ASSIGNED TASK -
Line by line, return the material below exactly as it reads.

↓

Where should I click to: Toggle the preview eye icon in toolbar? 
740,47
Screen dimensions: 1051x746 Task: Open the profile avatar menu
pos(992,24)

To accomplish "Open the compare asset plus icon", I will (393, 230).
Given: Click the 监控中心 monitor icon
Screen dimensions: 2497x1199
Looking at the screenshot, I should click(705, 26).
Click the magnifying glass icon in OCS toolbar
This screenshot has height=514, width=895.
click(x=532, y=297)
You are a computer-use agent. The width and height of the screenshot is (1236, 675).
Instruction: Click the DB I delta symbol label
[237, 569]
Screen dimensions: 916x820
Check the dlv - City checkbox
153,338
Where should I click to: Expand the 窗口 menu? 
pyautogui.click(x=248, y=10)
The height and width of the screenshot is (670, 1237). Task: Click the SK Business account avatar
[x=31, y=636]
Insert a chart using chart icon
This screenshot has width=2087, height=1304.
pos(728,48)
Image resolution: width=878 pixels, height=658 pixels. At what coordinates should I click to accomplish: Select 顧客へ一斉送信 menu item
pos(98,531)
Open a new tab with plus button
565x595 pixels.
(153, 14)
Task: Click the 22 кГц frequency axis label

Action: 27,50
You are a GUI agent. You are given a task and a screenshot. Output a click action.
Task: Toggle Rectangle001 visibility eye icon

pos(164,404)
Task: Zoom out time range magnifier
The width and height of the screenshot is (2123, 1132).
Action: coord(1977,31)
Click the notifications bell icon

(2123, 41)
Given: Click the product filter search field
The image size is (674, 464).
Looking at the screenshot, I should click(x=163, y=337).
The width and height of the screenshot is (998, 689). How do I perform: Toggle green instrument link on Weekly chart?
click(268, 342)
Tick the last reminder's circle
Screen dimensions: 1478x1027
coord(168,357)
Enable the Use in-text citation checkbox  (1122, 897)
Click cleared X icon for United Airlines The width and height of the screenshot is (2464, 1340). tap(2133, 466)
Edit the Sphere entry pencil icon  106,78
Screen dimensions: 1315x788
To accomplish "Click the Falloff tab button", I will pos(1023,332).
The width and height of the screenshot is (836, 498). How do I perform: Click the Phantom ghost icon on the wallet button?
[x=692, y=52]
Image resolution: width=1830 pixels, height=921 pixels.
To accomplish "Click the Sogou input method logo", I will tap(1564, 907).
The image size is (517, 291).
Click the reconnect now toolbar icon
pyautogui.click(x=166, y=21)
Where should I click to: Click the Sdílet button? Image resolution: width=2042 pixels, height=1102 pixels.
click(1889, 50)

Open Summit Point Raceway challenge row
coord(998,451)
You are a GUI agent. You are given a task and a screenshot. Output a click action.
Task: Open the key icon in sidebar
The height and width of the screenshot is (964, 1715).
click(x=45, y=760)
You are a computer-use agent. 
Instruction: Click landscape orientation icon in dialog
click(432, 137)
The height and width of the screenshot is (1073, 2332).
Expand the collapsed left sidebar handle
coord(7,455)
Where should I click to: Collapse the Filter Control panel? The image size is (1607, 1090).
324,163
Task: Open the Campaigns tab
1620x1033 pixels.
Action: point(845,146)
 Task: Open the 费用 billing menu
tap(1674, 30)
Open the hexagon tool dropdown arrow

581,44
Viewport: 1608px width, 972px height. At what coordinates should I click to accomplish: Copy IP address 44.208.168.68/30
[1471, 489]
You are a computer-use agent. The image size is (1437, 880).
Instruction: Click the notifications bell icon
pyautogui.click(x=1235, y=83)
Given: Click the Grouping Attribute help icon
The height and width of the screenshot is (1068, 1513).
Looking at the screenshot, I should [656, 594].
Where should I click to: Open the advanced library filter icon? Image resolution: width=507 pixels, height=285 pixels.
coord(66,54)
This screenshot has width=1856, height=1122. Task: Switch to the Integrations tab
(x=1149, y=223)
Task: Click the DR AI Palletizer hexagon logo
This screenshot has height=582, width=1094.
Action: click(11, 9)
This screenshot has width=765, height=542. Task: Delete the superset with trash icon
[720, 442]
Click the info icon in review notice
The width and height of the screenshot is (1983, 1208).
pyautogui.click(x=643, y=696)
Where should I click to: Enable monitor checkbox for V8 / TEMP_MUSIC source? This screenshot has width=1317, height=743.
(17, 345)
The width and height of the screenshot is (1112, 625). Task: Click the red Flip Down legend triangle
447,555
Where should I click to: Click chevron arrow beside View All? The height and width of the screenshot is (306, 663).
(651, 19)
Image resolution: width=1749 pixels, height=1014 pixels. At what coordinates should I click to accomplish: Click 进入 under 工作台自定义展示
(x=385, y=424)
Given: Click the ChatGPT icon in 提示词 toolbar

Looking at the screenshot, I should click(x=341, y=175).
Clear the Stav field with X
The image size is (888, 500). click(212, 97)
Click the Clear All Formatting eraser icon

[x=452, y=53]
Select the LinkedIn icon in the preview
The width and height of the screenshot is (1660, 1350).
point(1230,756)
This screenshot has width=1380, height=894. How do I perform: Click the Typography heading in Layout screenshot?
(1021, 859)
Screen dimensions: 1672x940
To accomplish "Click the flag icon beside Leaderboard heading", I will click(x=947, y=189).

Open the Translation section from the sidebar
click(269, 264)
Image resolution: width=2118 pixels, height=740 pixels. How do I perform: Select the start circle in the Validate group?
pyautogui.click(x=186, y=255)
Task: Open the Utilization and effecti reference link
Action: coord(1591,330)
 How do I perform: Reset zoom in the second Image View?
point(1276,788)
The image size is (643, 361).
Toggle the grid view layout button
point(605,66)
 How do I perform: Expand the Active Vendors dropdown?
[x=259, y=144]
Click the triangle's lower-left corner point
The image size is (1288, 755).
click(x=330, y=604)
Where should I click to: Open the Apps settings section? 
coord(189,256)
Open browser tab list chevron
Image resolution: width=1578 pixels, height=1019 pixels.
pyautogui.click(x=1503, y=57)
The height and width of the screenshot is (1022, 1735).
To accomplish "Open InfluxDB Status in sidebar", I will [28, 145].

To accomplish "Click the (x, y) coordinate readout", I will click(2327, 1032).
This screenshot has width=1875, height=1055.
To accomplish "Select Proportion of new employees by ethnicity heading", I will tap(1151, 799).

↑

YOUR SOLUTION -
Where should I click to: Toggle the preview eye icon in toolbar? 
740,47
Screen dimensions: 1051x746 Task: Open the profile avatar menu
pos(992,24)

To accomplish "Open the compare asset plus icon", I will (393, 230).
Given: Click the 监控中心 monitor icon
Screen dimensions: 2497x1199
Looking at the screenshot, I should click(705, 26).
Click the magnifying glass icon in OCS toolbar
This screenshot has height=514, width=895.
click(x=532, y=297)
You are a computer-use agent. The width and height of the screenshot is (1236, 675).
Instruction: Click the DB I delta symbol label
[237, 569]
Screen dimensions: 916x820
Check the dlv - City checkbox
153,338
Where should I click to: Expand the 窗口 menu? 
pyautogui.click(x=248, y=10)
The height and width of the screenshot is (670, 1237). Task: Click the SK Business account avatar
[x=31, y=636]
Insert a chart using chart icon
This screenshot has width=2087, height=1304.
pos(728,48)
Image resolution: width=878 pixels, height=658 pixels. At what coordinates should I click to accomplish: Select 顧客へ一斉送信 menu item
pos(98,531)
Open a new tab with plus button
565x595 pixels.
(153, 14)
Task: Click the 22 кГц frequency axis label

Action: 27,50
You are a GUI agent. You are given a task and a screenshot. Output a click action.
Task: Toggle Rectangle001 visibility eye icon

pos(164,404)
Task: Zoom out time range magnifier
The width and height of the screenshot is (2123, 1132).
Action: coord(1977,31)
Click the notifications bell icon

(2123, 41)
Given: Click the product filter search field
The image size is (674, 464).
Looking at the screenshot, I should click(x=163, y=337).
The width and height of the screenshot is (998, 689). How do I perform: Toggle green instrument link on Weekly chart?
click(268, 342)
Tick the last reminder's circle
Screen dimensions: 1478x1027
coord(168,357)
Enable the Use in-text citation checkbox  (1122, 897)
Click cleared X icon for United Airlines The width and height of the screenshot is (2464, 1340). tap(2133, 466)
Edit the Sphere entry pencil icon  106,78
Screen dimensions: 1315x788
To accomplish "Click the Falloff tab button", I will pos(1023,332).
The width and height of the screenshot is (836, 498). How do I perform: Click the Phantom ghost icon on the wallet button?
[x=692, y=52]
Image resolution: width=1830 pixels, height=921 pixels.
To accomplish "Click the Sogou input method logo", I will tap(1564, 907).
The image size is (517, 291).
Click the reconnect now toolbar icon
pyautogui.click(x=166, y=21)
Where should I click to: Click the Sdílet button? Image resolution: width=2042 pixels, height=1102 pixels.
click(1889, 50)

Open Summit Point Raceway challenge row
coord(998,451)
You are a GUI agent. You are given a task and a screenshot. Output a click action.
Task: Open the key icon in sidebar
The height and width of the screenshot is (964, 1715).
click(x=45, y=760)
You are a computer-use agent. 
Instruction: Click landscape orientation icon in dialog
click(432, 137)
The height and width of the screenshot is (1073, 2332).
Expand the collapsed left sidebar handle
coord(7,455)
Where should I click to: Collapse the Filter Control panel? The image size is (1607, 1090).
324,163
Task: Open the Campaigns tab
1620x1033 pixels.
Action: point(845,146)
 Task: Open the 费用 billing menu
tap(1674, 30)
Open the hexagon tool dropdown arrow

581,44
Viewport: 1608px width, 972px height. At what coordinates should I click to accomplish: Copy IP address 44.208.168.68/30
[1471, 489]
You are a computer-use agent. The image size is (1437, 880).
Instruction: Click the notifications bell icon
pyautogui.click(x=1235, y=83)
Given: Click the Grouping Attribute help icon
The height and width of the screenshot is (1068, 1513).
Looking at the screenshot, I should [656, 594].
Where should I click to: Open the advanced library filter icon? Image resolution: width=507 pixels, height=285 pixels.
coord(66,54)
This screenshot has width=1856, height=1122. Task: Switch to the Integrations tab
(x=1149, y=223)
Task: Click the DR AI Palletizer hexagon logo
This screenshot has height=582, width=1094.
Action: click(11, 9)
This screenshot has width=765, height=542. Task: Delete the superset with trash icon
[720, 442]
Click the info icon in review notice
The width and height of the screenshot is (1983, 1208).
pyautogui.click(x=643, y=696)
Where should I click to: Enable monitor checkbox for V8 / TEMP_MUSIC source? This screenshot has width=1317, height=743.
(17, 345)
The width and height of the screenshot is (1112, 625). Task: Click the red Flip Down legend triangle
447,555
Where should I click to: Click chevron arrow beside View All? The height and width of the screenshot is (306, 663).
(651, 19)
Image resolution: width=1749 pixels, height=1014 pixels. At what coordinates should I click to accomplish: Click 进入 under 工作台自定义展示
(x=385, y=424)
Given: Click the ChatGPT icon in 提示词 toolbar

Looking at the screenshot, I should click(x=341, y=175).
Clear the Stav field with X
The image size is (888, 500). click(212, 97)
Click the Clear All Formatting eraser icon

[x=452, y=53]
Select the LinkedIn icon in the preview
The width and height of the screenshot is (1660, 1350).
point(1230,756)
This screenshot has width=1380, height=894. How do I perform: Click the Typography heading in Layout screenshot?
(1021, 859)
Screen dimensions: 1672x940
To accomplish "Click the flag icon beside Leaderboard heading", I will click(x=947, y=189).

Open the Translation section from the sidebar
click(269, 264)
Image resolution: width=2118 pixels, height=740 pixels. How do I perform: Select the start circle in the Validate group?
pyautogui.click(x=186, y=255)
Task: Open the Utilization and effecti reference link
Action: coord(1591,330)
 How do I perform: Reset zoom in the second Image View?
point(1276,788)
The image size is (643, 361).
Toggle the grid view layout button
point(605,66)
 How do I perform: Expand the Active Vendors dropdown?
[x=259, y=144]
Click the triangle's lower-left corner point
The image size is (1288, 755).
click(x=330, y=604)
Where should I click to: Open the Apps settings section? 
coord(189,256)
Open browser tab list chevron
Image resolution: width=1578 pixels, height=1019 pixels.
pyautogui.click(x=1503, y=57)
The height and width of the screenshot is (1022, 1735).
To accomplish "Open InfluxDB Status in sidebar", I will [28, 145].

To accomplish "Click the (x, y) coordinate readout", I will click(2327, 1032).
This screenshot has width=1875, height=1055.
To accomplish "Select Proportion of new employees by ethnicity heading", I will tap(1151, 799).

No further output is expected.